Question

For example:

@interface Fraction: NSObject {
...

When wouldn't NSObject be used and is NSObject the ultimate parent class for all other classes?

Please feel free to correct me on any wrong terminology used.

Was it helpful?

Solution

If I was writing a subclass of NSView, I would write:

@interface Fraction: NSView {...

because my class is inheriting from NSView. Classes in Objective-C inherit from only a single parent class. As you work your way up the chain from NSView (to its parent class, NSResponder), you would find that it eventually inherits from NSObject.

I'm not sure about the second part of your question. I think all classes in Apple's Cocoa Frameworks eventually inherit from NSObject, but don't quote me on that. There's no reason, in Objective-C, why there couldn't be other root objects (otherwise Objective-C would only be used on Apple systems). However, in Cocoa, NSObject is the root.

OTHER TIPS

In any Cocoa app, if you examine the runtime class tree, you will find five root classes: NSObject, Object, NSProxy, NSMessageBuilder, and NSZombie.

Most ordinary objects in your app will be descended from NSObject. Object is the original root class from the early days of Objective-C, and it was superseded by NSObject when NeXT was developing the Enterprise Objects Framework.
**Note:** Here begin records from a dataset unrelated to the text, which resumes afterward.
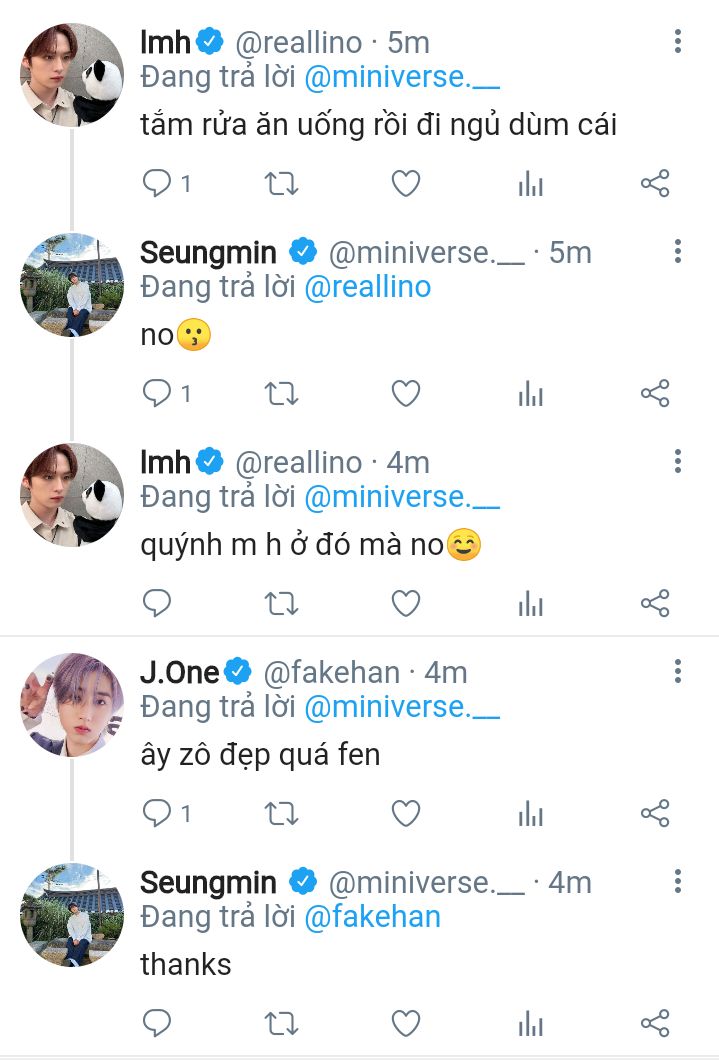
Task: Retweet the 'tắm rửa ăn uống' tweet
Action: (x=281, y=184)
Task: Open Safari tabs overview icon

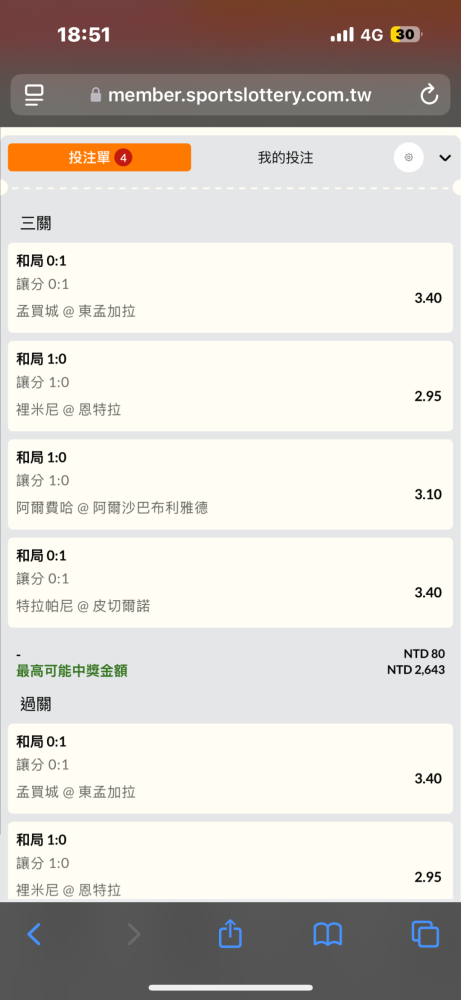Action: point(425,934)
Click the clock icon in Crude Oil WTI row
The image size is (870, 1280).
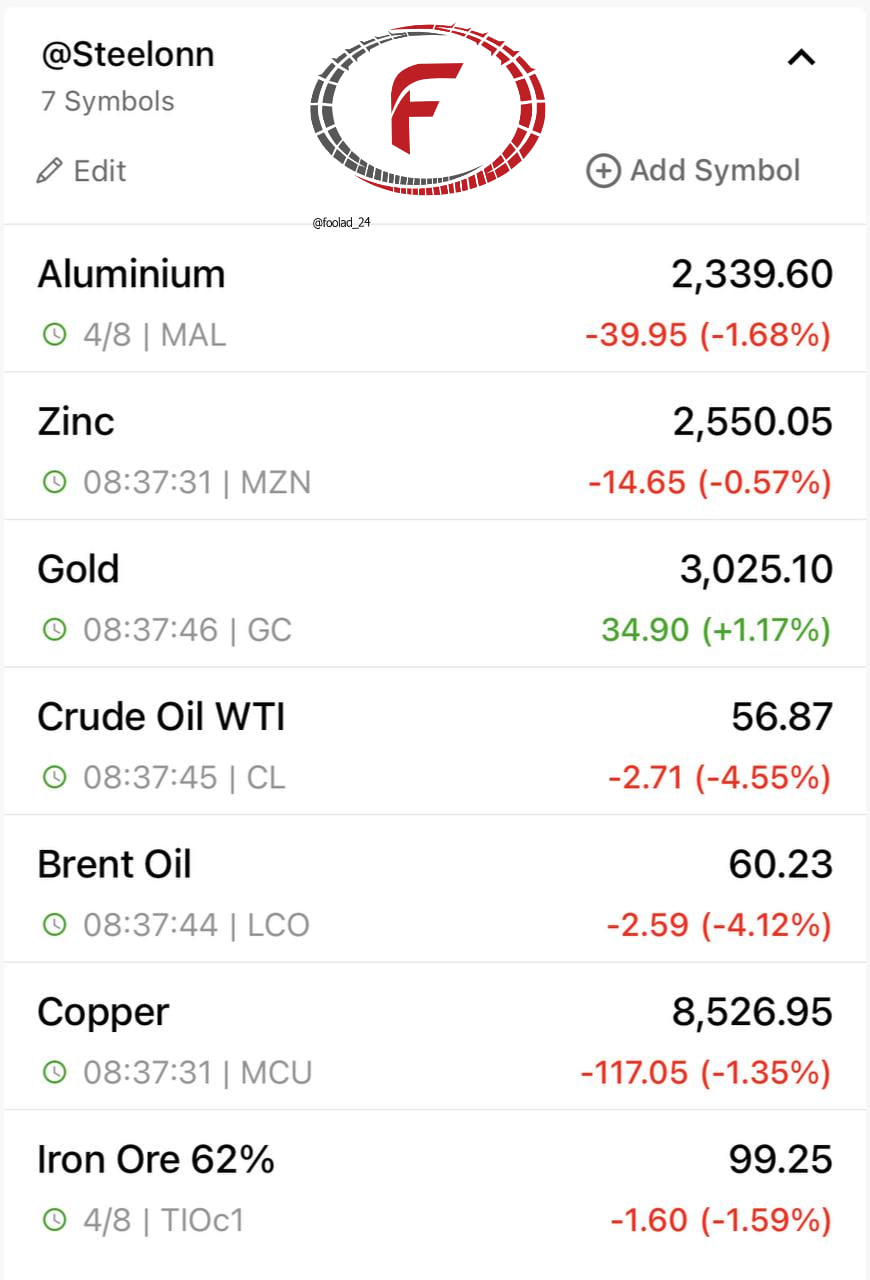(x=54, y=777)
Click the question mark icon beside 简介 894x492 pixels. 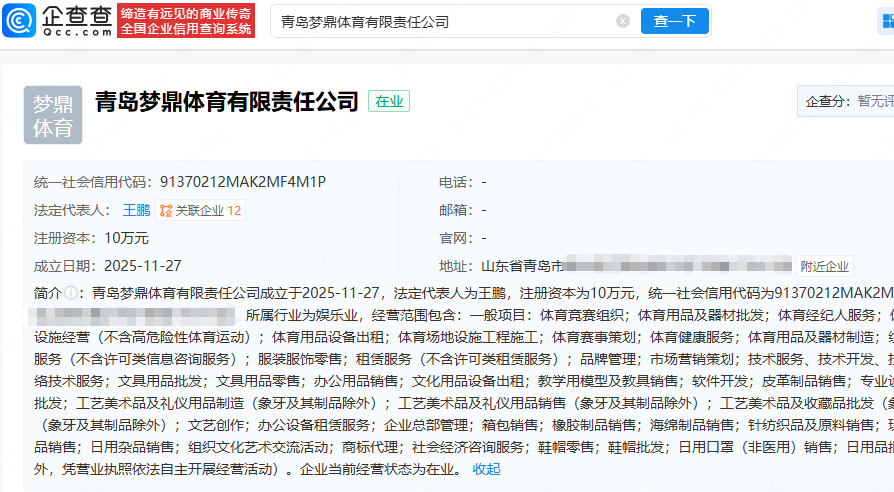point(71,293)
NSMessageBuilder is used by the runtime for message forwarding. NSProxy is used by the distributed objects implementation to deal with marshaling messages to send to objects in other processes or even on other hosts. NSZombie is a class that's used for debugging memory leaks.

Cocoa has two root classes: NSObject and NSProxy.

NSObject is the root class of almost all Cocoa objects.

NSProxy is an abstract superclass defining an API for objects that act as stand-ins for other objects or for objects that don’t exist yet, and is the root class for classes like NSDistantObject.

Both classes implement the NSObject protocol.

It is also possible to write your own Objective C classes that do not have a root class, but you would probably never do that, and you would not be able to use it with Cocoa for much of anything unless you also implemented the NSObject protocol, and even then it would be of dubious use.